What isn’t out of this secret angel’s comfort zone is her love and care for helping women in need. A strong, faith-based woman, she believes God helps direct where her help should go and what it should be.

“There have been car loans, rent payments, Christmas gifts or money for gifts, utility bills, cleaning homes, clothing and other personal items,” said Julie, a graduate of the Realtor Institute and a Realtor for 11 years. You can find her at e-Merge Real estate at this website.

Julie also volunteers on several different platforms from various church teams, the Children’s Hunger Alliance, Columbus Realtor Foundation Committee, and others.

“My heart is for women who need help being the sole supporter for their children or helping the children of sole supporters,” said the woman inspired by her own mother and grandmothers. “I thank the Lord for any way He can help me help others. It’s not me; it truly is His Blessings being directed to others.”

Supporting other women is easy for Julie, especially those with children.

“I am a woman so I understand women’s needs,” said Julie. “I also feel as if helping children does help a mother, because it takes a village! When women get a ‘break’, or are rejuvenated on any level… spiritual, mental, physical, emotional or financial, they have more power and energy to take care of themselves and others.”

Julie believes that being a successful business woman allows her to touch more lives through being active in her community, where she gets first-hand knowledge of what the needs truly are.

“And because of my job, the benefit is being able to financially bless others,” she said. Plus, as a side note, “being successful at business shows little girls and women alike they have the ability to follow their dreams/passions and can become successful as well.”

So why should women continue to support women?

“Because we know each other like no other. We understand good days/ bad days, sleepless nights, bills that need paid and tears that need wiped, heartbreak and all the wonderful little things that melt our hearts,” she said. “We know that, a lot of the time, we have to have on our social smile, while we are crying or extremely frightened inside.”

And Julie doesn’t just talk the talk, she walks the walk by financially backing women and children through some of her favorite organizations: Kiva, Compassion, and Doctors Without Borders.

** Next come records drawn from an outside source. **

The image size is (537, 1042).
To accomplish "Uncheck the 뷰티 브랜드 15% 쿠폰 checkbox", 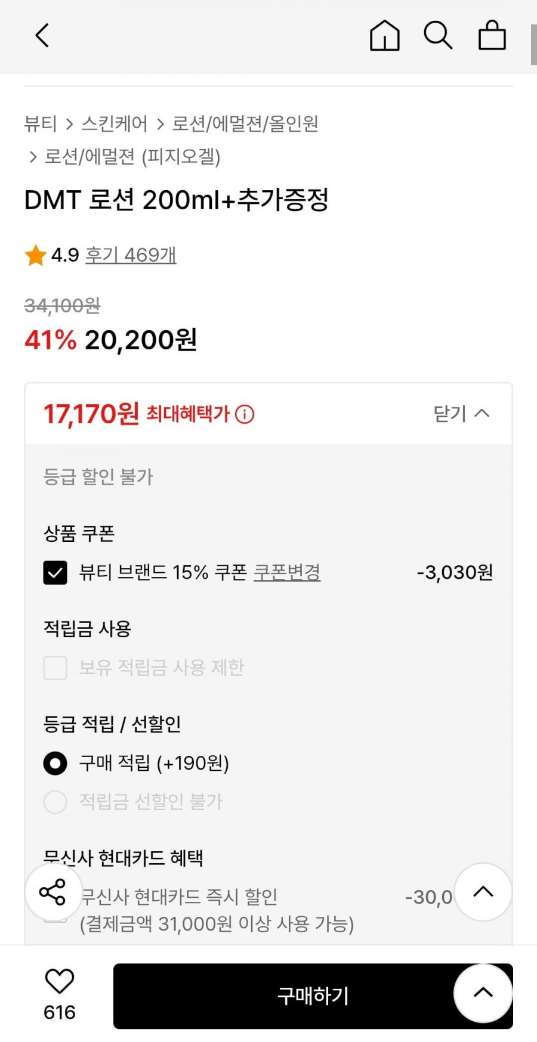I will click(x=55, y=573).
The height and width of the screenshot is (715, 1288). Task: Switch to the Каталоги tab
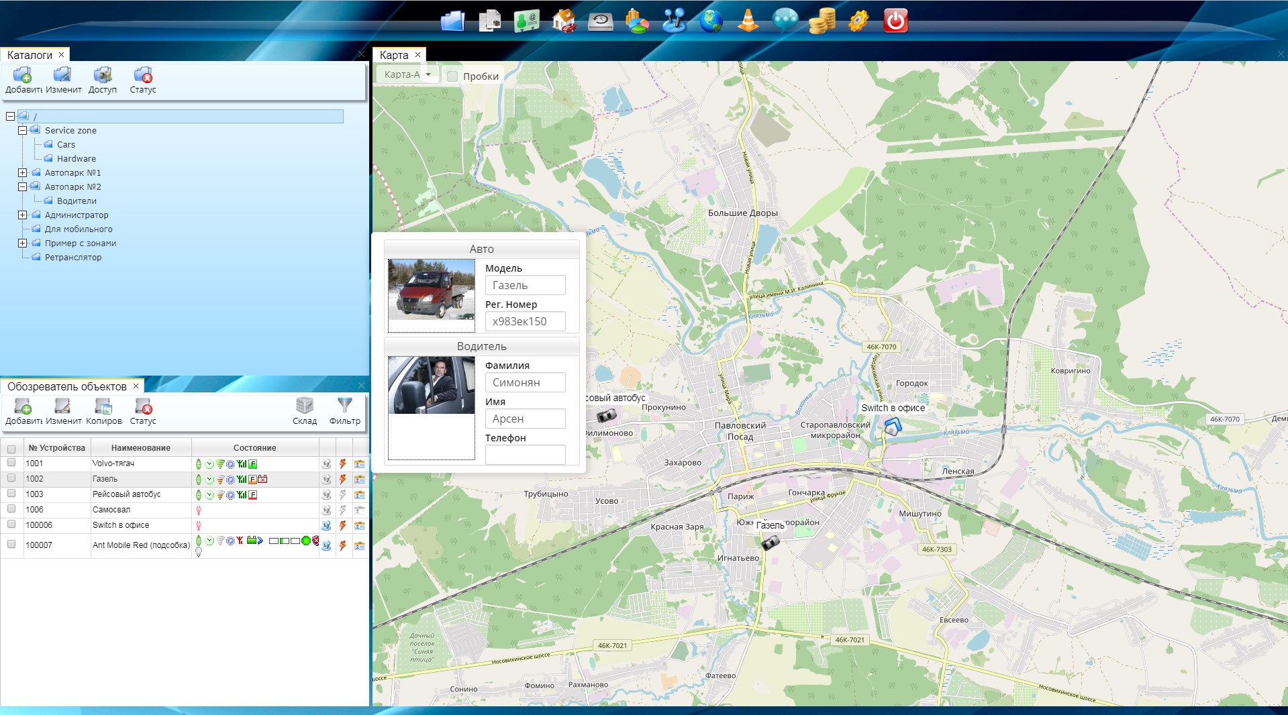[x=30, y=55]
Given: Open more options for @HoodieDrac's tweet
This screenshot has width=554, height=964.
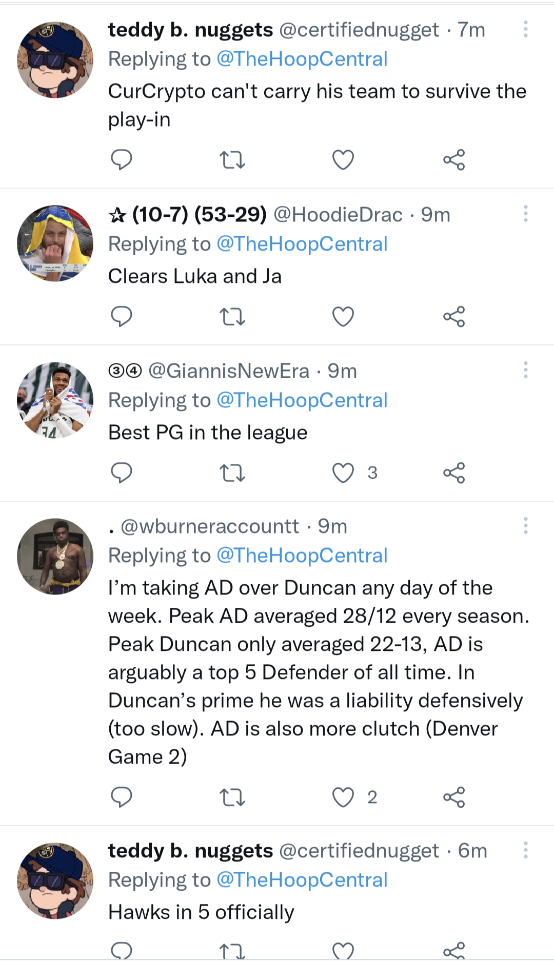Looking at the screenshot, I should click(525, 214).
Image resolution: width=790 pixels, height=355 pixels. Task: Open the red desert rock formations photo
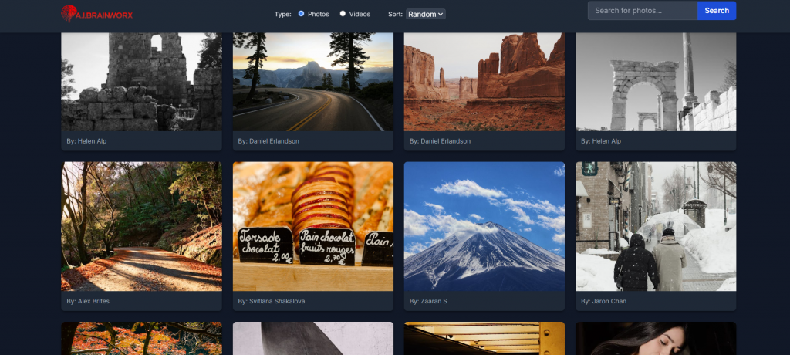coord(484,81)
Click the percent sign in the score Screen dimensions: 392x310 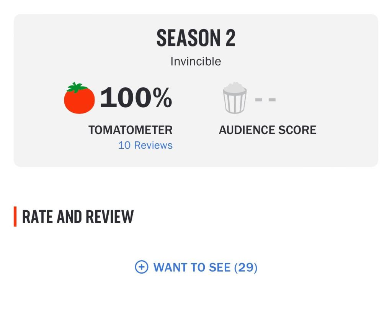(x=162, y=97)
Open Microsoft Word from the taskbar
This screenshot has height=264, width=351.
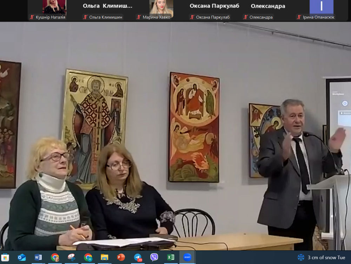pyautogui.click(x=38, y=257)
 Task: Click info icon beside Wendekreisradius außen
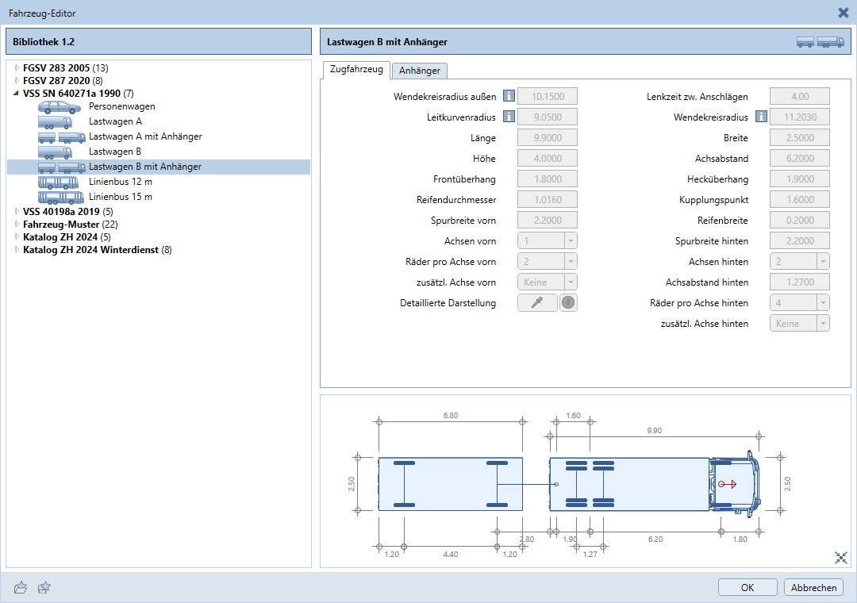509,97
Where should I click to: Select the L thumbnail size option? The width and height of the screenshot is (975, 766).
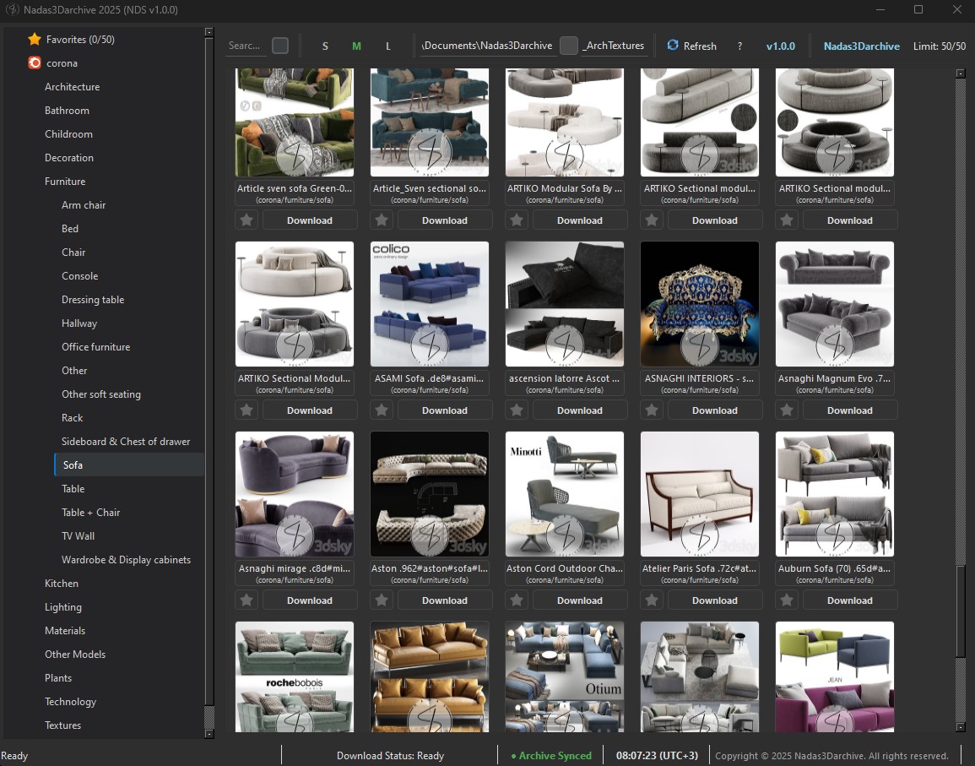(388, 46)

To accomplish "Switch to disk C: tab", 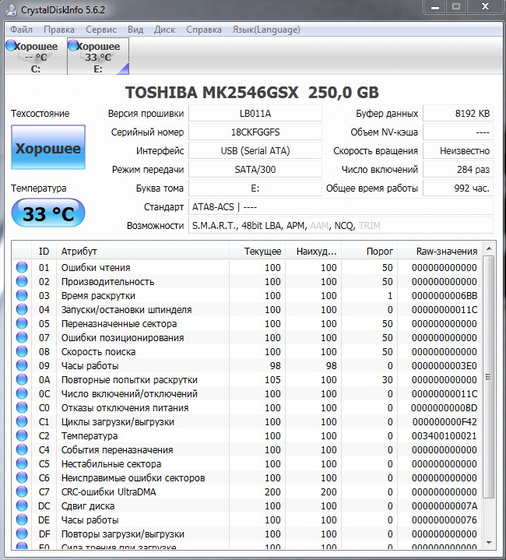I will tap(36, 57).
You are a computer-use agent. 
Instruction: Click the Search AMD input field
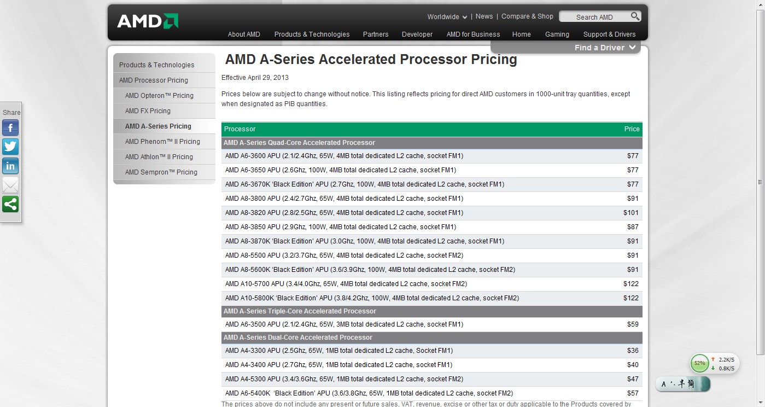(x=594, y=17)
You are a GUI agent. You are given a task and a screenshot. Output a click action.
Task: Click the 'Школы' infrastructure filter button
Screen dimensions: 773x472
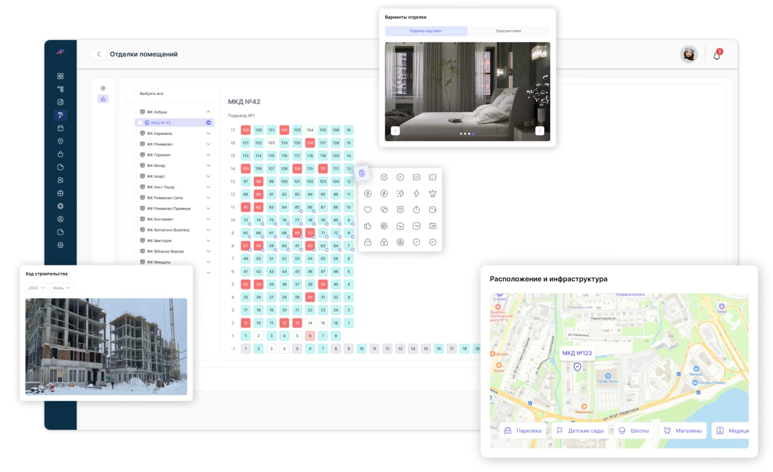click(x=634, y=430)
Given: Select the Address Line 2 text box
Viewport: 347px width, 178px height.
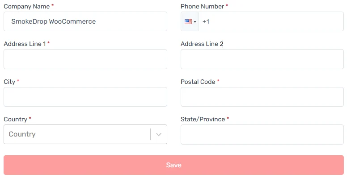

“I LOVE to loan money to women across the world as they are starting their own business…their stories are amazing,” she said. “Mutual respect for women to women goes beyond race, age, and social status.”

A true woman supporting other women. Thank you, Julie.


Women Supporting Women ~ Dr. Lisa Hinkelman of ROX

Dr. Lisa Hinkelman is changing the world for women one young girl at a time, through her female empowerment nonprofit organization ROX (Ruling Our Experiences). Photo courtesy ROX.

The first thing you need to know about Dr. Lisa Hinkelman is that she’s got an incredible laugh. It’s this big, vivacious, life-affirming laugh that comes straight from her toes, into the air, and moves you to laugh right along with her.

Lisa, often cloaked in black and pink, is not afraid to say what she thinks, laugh at herself, or to make you a part of the joke ~ this gal won’t leave your high-five hanging and, if she does, she’ll apologize with a big, hearty laugh.

“We are stronger, healthier, better adjusted, and more successful when we support one another,” Lisa said.

I was, of course, immediately drawn to her energy the first time I met her and wanted to learn more about how her nonprofit (501c3) organization, ROX (Ruling Our Experiences), came to be.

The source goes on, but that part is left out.